## What is expected:
Output the data below exactly. Leave nothing out.
□ □ □ □ □
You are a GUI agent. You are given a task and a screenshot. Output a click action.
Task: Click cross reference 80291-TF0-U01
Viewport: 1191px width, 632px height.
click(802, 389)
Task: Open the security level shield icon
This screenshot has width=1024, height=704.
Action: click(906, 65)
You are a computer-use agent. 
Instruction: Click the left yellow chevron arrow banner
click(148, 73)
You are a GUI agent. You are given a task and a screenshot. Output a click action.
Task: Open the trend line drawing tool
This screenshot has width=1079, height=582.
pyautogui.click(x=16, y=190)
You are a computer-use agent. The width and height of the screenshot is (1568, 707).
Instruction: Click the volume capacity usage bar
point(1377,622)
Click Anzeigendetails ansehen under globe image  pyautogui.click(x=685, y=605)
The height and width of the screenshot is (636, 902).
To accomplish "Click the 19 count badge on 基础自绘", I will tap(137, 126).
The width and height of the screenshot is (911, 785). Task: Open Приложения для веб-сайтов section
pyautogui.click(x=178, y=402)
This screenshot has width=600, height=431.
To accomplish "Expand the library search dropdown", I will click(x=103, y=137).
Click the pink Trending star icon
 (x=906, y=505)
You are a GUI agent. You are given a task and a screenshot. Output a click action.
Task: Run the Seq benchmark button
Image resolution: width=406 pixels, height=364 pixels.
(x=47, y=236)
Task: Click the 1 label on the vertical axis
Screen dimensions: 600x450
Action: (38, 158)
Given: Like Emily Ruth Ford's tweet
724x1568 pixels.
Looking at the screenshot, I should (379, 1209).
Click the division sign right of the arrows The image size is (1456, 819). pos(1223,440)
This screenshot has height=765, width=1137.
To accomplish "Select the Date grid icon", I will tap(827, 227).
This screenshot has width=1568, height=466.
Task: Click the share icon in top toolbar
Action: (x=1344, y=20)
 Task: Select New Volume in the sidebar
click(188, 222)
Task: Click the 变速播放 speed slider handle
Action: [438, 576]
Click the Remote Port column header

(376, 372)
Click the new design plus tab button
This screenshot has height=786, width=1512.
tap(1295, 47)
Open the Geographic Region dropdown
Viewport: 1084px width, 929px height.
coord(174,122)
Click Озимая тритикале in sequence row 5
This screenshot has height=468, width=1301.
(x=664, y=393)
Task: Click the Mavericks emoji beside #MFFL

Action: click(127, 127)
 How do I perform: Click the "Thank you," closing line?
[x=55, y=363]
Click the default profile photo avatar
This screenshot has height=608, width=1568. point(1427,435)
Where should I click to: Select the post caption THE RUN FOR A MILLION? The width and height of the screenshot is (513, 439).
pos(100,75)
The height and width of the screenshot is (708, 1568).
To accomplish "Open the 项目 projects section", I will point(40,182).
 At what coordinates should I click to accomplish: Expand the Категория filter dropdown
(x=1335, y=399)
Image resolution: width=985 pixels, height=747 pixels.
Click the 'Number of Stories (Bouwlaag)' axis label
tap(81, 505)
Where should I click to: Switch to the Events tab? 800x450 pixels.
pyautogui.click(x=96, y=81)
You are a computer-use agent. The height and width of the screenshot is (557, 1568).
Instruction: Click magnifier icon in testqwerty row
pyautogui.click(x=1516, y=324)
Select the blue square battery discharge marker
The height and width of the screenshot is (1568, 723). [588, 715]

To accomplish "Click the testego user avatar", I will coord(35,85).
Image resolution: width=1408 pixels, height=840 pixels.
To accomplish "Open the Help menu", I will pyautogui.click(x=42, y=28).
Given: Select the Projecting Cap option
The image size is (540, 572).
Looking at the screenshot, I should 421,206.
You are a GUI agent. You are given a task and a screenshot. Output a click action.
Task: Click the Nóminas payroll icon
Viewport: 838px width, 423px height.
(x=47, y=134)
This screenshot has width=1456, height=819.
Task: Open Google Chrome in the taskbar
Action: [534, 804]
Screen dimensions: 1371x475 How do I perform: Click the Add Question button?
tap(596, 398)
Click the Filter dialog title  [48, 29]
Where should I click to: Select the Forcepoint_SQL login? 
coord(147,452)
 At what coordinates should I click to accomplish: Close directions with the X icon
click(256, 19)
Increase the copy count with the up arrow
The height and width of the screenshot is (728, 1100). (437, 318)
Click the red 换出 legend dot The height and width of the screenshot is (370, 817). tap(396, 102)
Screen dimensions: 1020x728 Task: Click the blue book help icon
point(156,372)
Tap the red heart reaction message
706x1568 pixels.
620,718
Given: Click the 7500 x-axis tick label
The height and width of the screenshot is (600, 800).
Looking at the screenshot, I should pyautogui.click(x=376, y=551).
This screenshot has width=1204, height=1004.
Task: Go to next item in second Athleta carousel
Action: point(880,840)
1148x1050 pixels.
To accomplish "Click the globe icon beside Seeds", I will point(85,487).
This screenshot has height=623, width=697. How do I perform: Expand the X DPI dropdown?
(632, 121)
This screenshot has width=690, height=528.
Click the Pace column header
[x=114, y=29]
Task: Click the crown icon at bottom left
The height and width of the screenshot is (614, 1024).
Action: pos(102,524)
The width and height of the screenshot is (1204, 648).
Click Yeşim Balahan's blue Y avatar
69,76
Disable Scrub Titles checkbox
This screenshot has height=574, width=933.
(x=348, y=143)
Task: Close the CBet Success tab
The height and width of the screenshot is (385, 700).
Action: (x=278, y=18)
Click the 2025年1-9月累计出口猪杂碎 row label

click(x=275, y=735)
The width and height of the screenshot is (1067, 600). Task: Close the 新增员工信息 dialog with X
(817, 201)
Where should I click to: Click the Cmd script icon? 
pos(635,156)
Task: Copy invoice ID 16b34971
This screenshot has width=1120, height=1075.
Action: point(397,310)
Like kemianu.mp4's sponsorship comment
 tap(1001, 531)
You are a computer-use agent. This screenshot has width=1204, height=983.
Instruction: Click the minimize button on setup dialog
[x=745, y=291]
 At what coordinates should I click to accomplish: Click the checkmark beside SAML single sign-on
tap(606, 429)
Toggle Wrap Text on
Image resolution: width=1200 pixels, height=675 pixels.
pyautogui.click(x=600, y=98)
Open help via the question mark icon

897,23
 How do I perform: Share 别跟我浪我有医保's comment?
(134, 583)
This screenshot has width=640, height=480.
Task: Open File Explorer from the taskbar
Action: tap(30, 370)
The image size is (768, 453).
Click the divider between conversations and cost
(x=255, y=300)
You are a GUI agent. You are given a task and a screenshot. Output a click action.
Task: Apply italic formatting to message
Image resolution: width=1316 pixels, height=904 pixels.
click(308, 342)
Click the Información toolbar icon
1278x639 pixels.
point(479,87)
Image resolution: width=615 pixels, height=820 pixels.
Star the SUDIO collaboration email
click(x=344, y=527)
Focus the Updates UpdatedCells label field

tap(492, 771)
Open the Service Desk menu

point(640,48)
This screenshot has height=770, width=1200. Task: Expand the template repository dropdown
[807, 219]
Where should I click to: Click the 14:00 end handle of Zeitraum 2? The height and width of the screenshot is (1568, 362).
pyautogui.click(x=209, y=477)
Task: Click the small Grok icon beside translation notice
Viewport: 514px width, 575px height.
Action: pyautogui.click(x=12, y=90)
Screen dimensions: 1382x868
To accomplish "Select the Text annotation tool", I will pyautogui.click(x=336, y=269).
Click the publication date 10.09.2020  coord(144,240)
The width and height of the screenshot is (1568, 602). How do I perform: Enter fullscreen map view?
□ □ □ □ □
## Response box:
You are a GUI agent. You are given a task and a screenshot. Output a click action.
Task: Click cross reference 80291-TF0-U01
Viewport: 1191px width, 632px height.
click(802, 389)
Task: Open the security level shield icon
This screenshot has width=1024, height=704.
Action: click(906, 65)
You are a computer-use agent. 
Instruction: Click the left yellow chevron arrow banner
click(148, 73)
You are a GUI agent. You are given a task and a screenshot. Output a click action.
Task: Open the trend line drawing tool
This screenshot has width=1079, height=582.
pyautogui.click(x=16, y=190)
You are a computer-use agent. The width and height of the screenshot is (1568, 707).
Instruction: Click the volume capacity usage bar
point(1377,622)
Click Anzeigendetails ansehen under globe image  pyautogui.click(x=685, y=605)
The height and width of the screenshot is (636, 902).
To accomplish "Click the 19 count badge on 基础自绘", I will tap(137, 126).
The width and height of the screenshot is (911, 785). Task: Open Приложения для веб-сайтов section
pyautogui.click(x=178, y=402)
This screenshot has width=600, height=431.
To accomplish "Expand the library search dropdown", I will click(x=103, y=137).
Click the pink Trending star icon
 (x=906, y=505)
You are a GUI agent. You are given a task and a screenshot. Output a click action.
Task: Run the Seq benchmark button
Image resolution: width=406 pixels, height=364 pixels.
(x=47, y=236)
Task: Click the 1 label on the vertical axis
Screen dimensions: 600x450
Action: (38, 158)
Given: Like Emily Ruth Ford's tweet
724x1568 pixels.
Looking at the screenshot, I should (379, 1209).
Click the division sign right of the arrows The image size is (1456, 819). pos(1223,440)
This screenshot has height=765, width=1137.
To accomplish "Select the Date grid icon", I will tap(827, 227).
This screenshot has width=1568, height=466.
Task: Click the share icon in top toolbar
Action: (x=1344, y=20)
 Task: Select New Volume in the sidebar
click(188, 222)
Task: Click the 变速播放 speed slider handle
Action: [438, 576]
Click the Remote Port column header

(376, 372)
Click the new design plus tab button
This screenshot has height=786, width=1512.
tap(1295, 47)
Open the Geographic Region dropdown
Viewport: 1084px width, 929px height.
coord(174,122)
Click Озимая тритикале in sequence row 5
This screenshot has height=468, width=1301.
(x=664, y=393)
Task: Click the Mavericks emoji beside #MFFL

Action: click(127, 127)
 How do I perform: Click the "Thank you," closing line?
[x=55, y=363]
Click the default profile photo avatar
This screenshot has height=608, width=1568. point(1427,435)
Where should I click to: Select the post caption THE RUN FOR A MILLION? The width and height of the screenshot is (513, 439).
pos(100,75)
The height and width of the screenshot is (708, 1568).
To accomplish "Open the 项目 projects section", I will point(40,182).
 At what coordinates should I click to accomplish: Expand the Категория filter dropdown
(x=1335, y=399)
Image resolution: width=985 pixels, height=747 pixels.
Click the 'Number of Stories (Bouwlaag)' axis label
tap(81, 505)
Where should I click to: Switch to the Events tab? 800x450 pixels.
pyautogui.click(x=96, y=81)
You are a computer-use agent. The height and width of the screenshot is (557, 1568).
Instruction: Click magnifier icon in testqwerty row
pyautogui.click(x=1516, y=324)
Select the blue square battery discharge marker
The height and width of the screenshot is (1568, 723). [588, 715]

To accomplish "Click the testego user avatar", I will coord(35,85).
Image resolution: width=1408 pixels, height=840 pixels.
To accomplish "Open the Help menu", I will pyautogui.click(x=42, y=28).
Given: Select the Projecting Cap option
The image size is (540, 572).
Looking at the screenshot, I should 421,206.
You are a GUI agent. You are given a task and a screenshot. Output a click action.
Task: Click the Nóminas payroll icon
Viewport: 838px width, 423px height.
(x=47, y=134)
This screenshot has width=1456, height=819.
Task: Open Google Chrome in the taskbar
Action: [534, 804]
Screen dimensions: 1371x475 How do I perform: Click the Add Question button?
tap(596, 398)
Click the Filter dialog title  [48, 29]
Where should I click to: Select the Forcepoint_SQL login? 
coord(147,452)
 At what coordinates should I click to accomplish: Close directions with the X icon
click(256, 19)
Increase the copy count with the up arrow
The height and width of the screenshot is (728, 1100). (437, 318)
Click the red 换出 legend dot The height and width of the screenshot is (370, 817). tap(396, 102)
Screen dimensions: 1020x728 Task: Click the blue book help icon
point(156,372)
Tap the red heart reaction message
706x1568 pixels.
620,718
Given: Click the 7500 x-axis tick label
The height and width of the screenshot is (600, 800).
Looking at the screenshot, I should pyautogui.click(x=376, y=551).
This screenshot has width=1204, height=1004.
Task: Go to next item in second Athleta carousel
Action: point(880,840)
1148x1050 pixels.
To accomplish "Click the globe icon beside Seeds", I will point(85,487).
This screenshot has height=623, width=697. How do I perform: Expand the X DPI dropdown?
(632, 121)
This screenshot has width=690, height=528.
Click the Pace column header
[x=114, y=29]
Task: Click the crown icon at bottom left
The height and width of the screenshot is (614, 1024).
Action: pos(102,524)
The width and height of the screenshot is (1204, 648).
Click Yeşim Balahan's blue Y avatar
69,76
Disable Scrub Titles checkbox
This screenshot has height=574, width=933.
(x=348, y=143)
Task: Close the CBet Success tab
The height and width of the screenshot is (385, 700).
Action: (x=278, y=18)
Click the 2025年1-9月累计出口猪杂碎 row label

click(x=275, y=735)
The width and height of the screenshot is (1067, 600). Task: Close the 新增员工信息 dialog with X
(817, 201)
Where should I click to: Click the Cmd script icon? 
pos(635,156)
Task: Copy invoice ID 16b34971
This screenshot has width=1120, height=1075.
Action: point(397,310)
Like kemianu.mp4's sponsorship comment
 tap(1001, 531)
You are a computer-use agent. This screenshot has width=1204, height=983.
Instruction: Click the minimize button on setup dialog
[x=745, y=291]
 At what coordinates should I click to accomplish: Click the checkmark beside SAML single sign-on
tap(606, 429)
Toggle Wrap Text on
Image resolution: width=1200 pixels, height=675 pixels.
pyautogui.click(x=600, y=98)
Open help via the question mark icon

897,23
 How do I perform: Share 别跟我浪我有医保's comment?
(134, 583)
This screenshot has width=640, height=480.
Task: Open File Explorer from the taskbar
Action: tap(30, 370)
The image size is (768, 453).
Click the divider between conversations and cost
(x=255, y=300)
You are a GUI agent. You are given a task and a screenshot. Output a click action.
Task: Apply italic formatting to message
Image resolution: width=1316 pixels, height=904 pixels.
click(308, 342)
Click the Información toolbar icon
1278x639 pixels.
point(479,87)
Image resolution: width=615 pixels, height=820 pixels.
Star the SUDIO collaboration email
click(x=344, y=527)
Focus the Updates UpdatedCells label field

tap(492, 771)
Open the Service Desk menu

point(640,48)
This screenshot has height=770, width=1200. Task: Expand the template repository dropdown
[807, 219]
Where should I click to: Click the 14:00 end handle of Zeitraum 2? The height and width of the screenshot is (1568, 362).
pyautogui.click(x=209, y=477)
Task: Click the small Grok icon beside translation notice
Viewport: 514px width, 575px height.
Action: pyautogui.click(x=12, y=90)
Screen dimensions: 1382x868
To accomplish "Select the Text annotation tool", I will pyautogui.click(x=336, y=269).
Click the publication date 10.09.2020  coord(144,240)
The width and height of the screenshot is (1568, 602). How do I perform: Enter fullscreen map view?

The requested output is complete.